### Given instruction
Reproduce every one of the rows below word for word, line by line, in the same order.

### Provided data
----------------------------------------
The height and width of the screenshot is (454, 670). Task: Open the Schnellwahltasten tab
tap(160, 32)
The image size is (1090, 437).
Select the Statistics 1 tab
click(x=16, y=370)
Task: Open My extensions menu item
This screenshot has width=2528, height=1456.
----------------------------------------
### Answer in full
The height and width of the screenshot is (454, 670). Task: Open the Schnellwahltasten tab
tap(160, 32)
The image size is (1090, 437).
Select the Statistics 1 tab
click(x=16, y=370)
Task: Open My extensions menu item
This screenshot has width=2528, height=1456.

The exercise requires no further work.